Entries taken from a collection
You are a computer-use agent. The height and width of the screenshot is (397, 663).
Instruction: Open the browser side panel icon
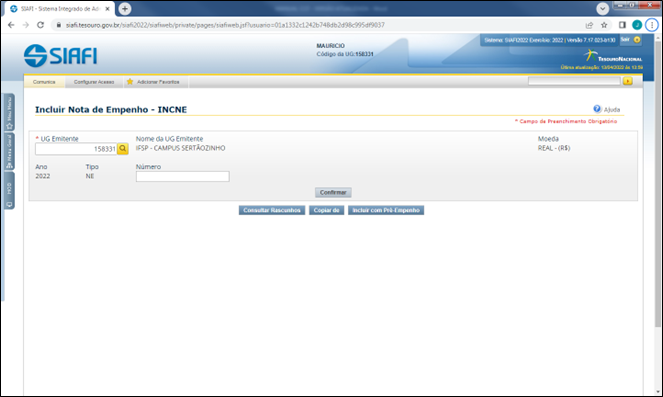(x=622, y=25)
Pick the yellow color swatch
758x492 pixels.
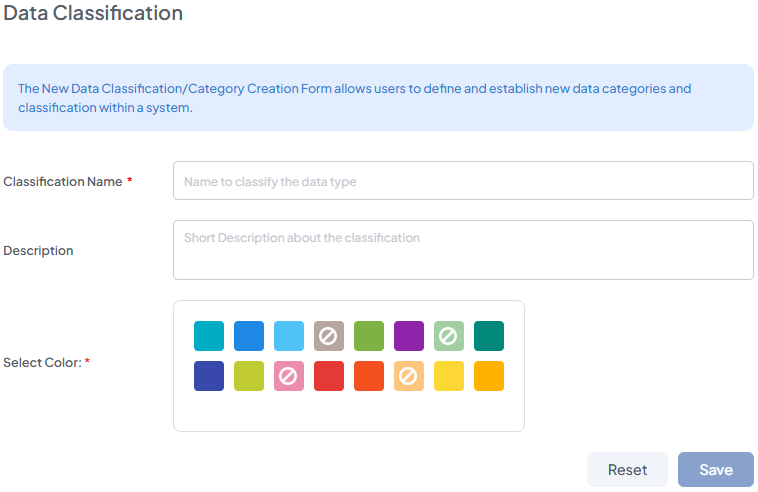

Work request.
Retype the records above exactly, starting at the line that contains "Instruction: Open the browser side panel icon" and going through the last line, and leave out any pictures.

Task result.
Instruction: Open the browser side panel icon
(x=622, y=25)
Pick the yellow color swatch
758x492 pixels.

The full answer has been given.